> **What the exercise asks**:
Rewrite every line of the entries below, including the requests, but move each answer's coordinates by adding 35 to every number in them. Leave the pictures out of your answer.

> **Stored records**:
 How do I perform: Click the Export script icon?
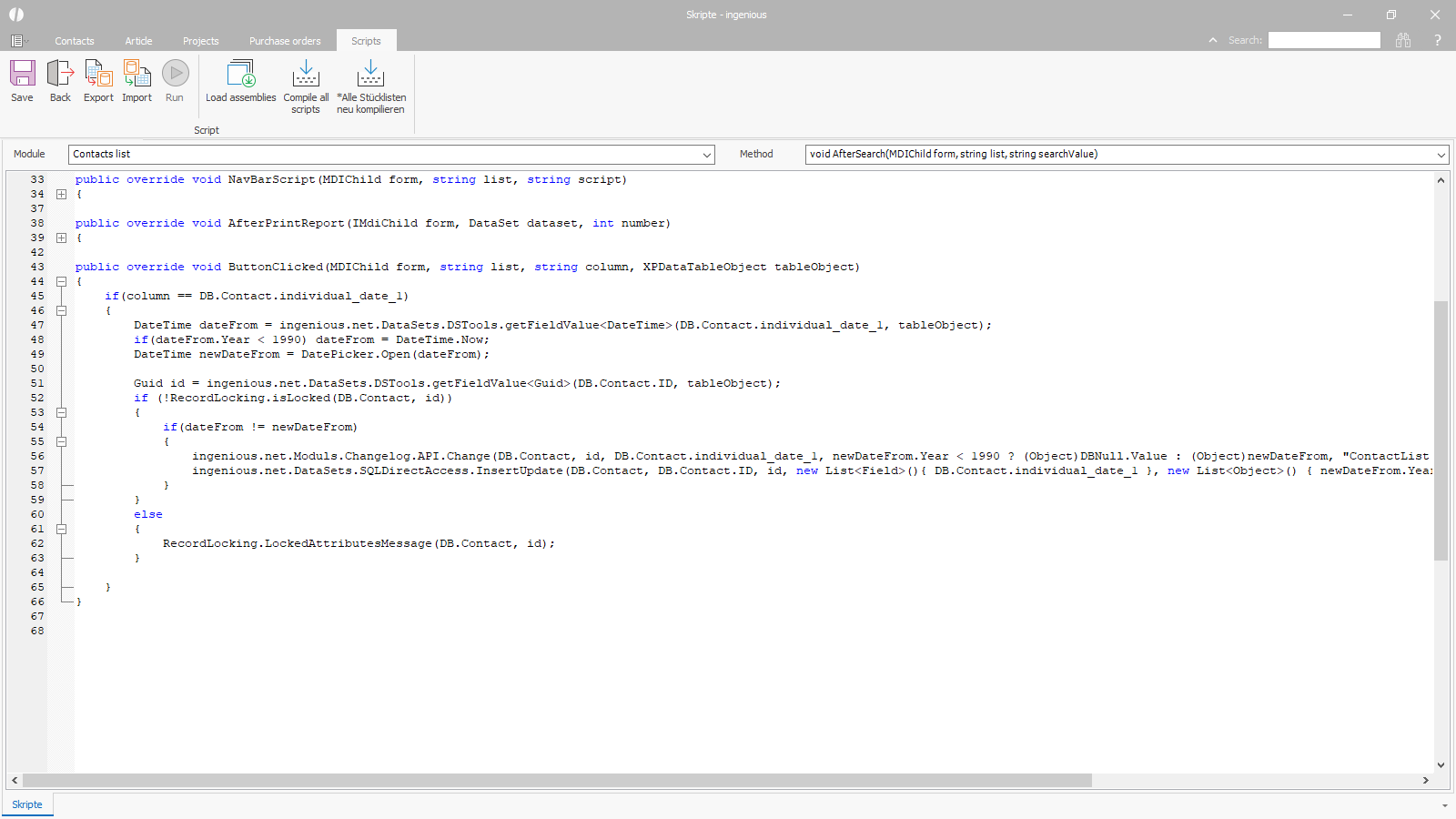(98, 75)
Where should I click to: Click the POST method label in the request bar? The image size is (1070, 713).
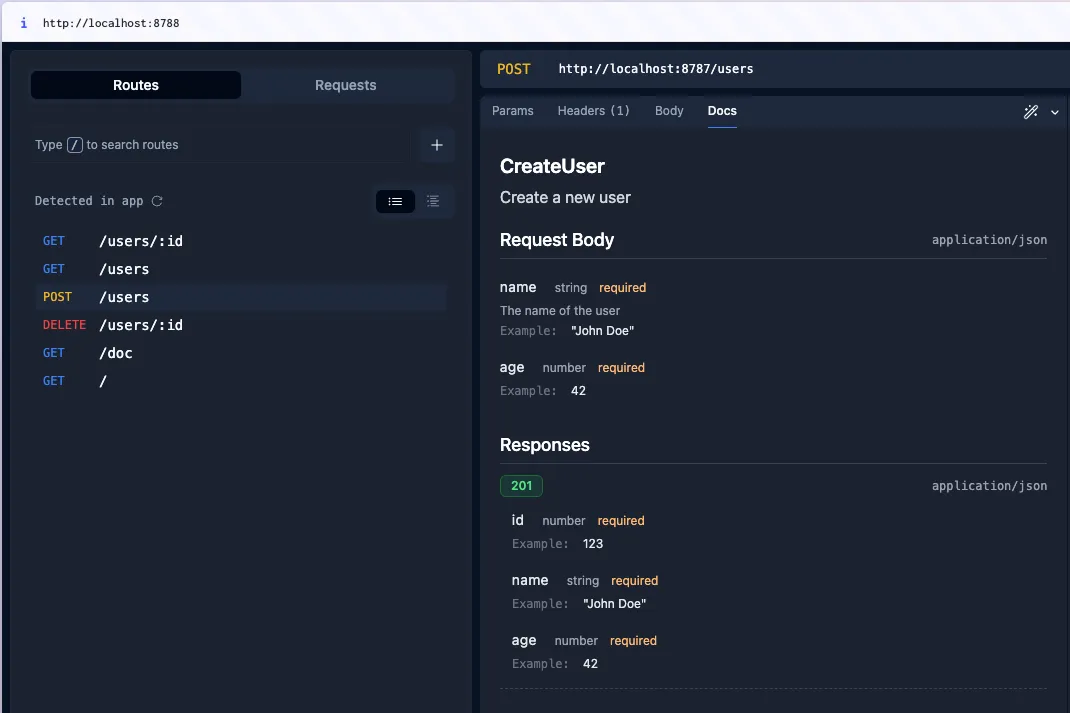[x=513, y=69]
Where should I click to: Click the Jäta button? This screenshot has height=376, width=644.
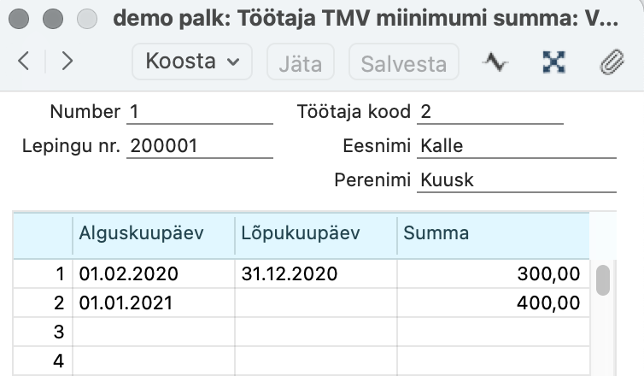pyautogui.click(x=301, y=62)
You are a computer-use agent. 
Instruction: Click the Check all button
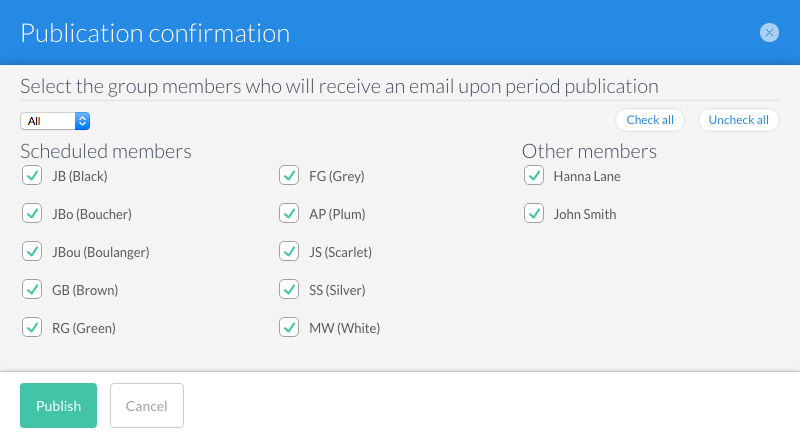pyautogui.click(x=649, y=120)
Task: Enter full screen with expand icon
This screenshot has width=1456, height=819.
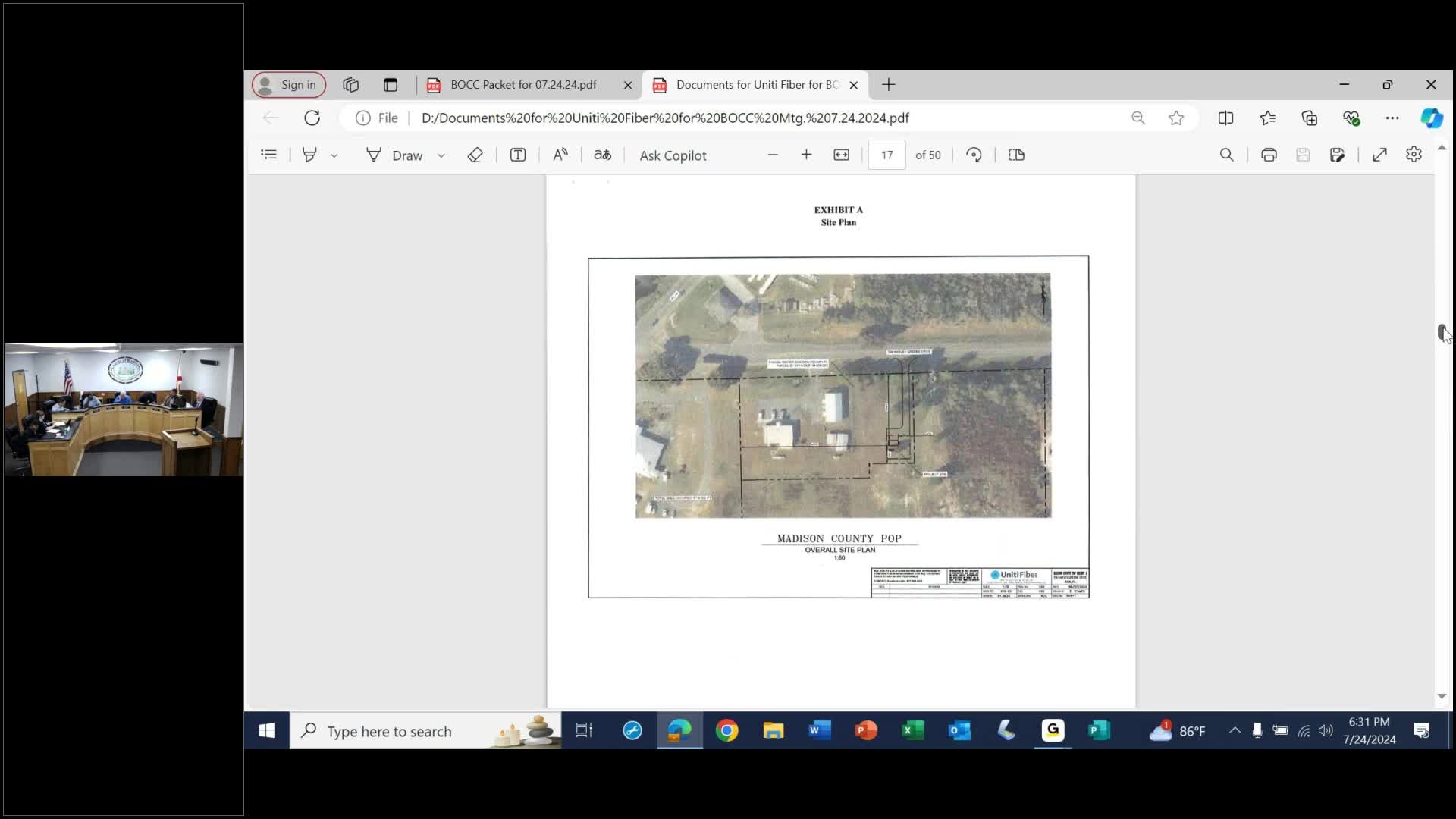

> **Solution for this exercise**:
 How do I perform: Click the Export script icon?
(133, 110)
Where should I click to: Click the POST method label in the request bar? The image size is (1070, 713).
[x=548, y=104]
Where should I click to: Click the Jäta button? This screenshot has height=376, width=644.
pyautogui.click(x=336, y=97)
You are a computer-use agent. 
Instruction: Click the Check all button
pyautogui.click(x=684, y=155)
Task: Enter full screen with expand icon
This screenshot has width=1456, height=819.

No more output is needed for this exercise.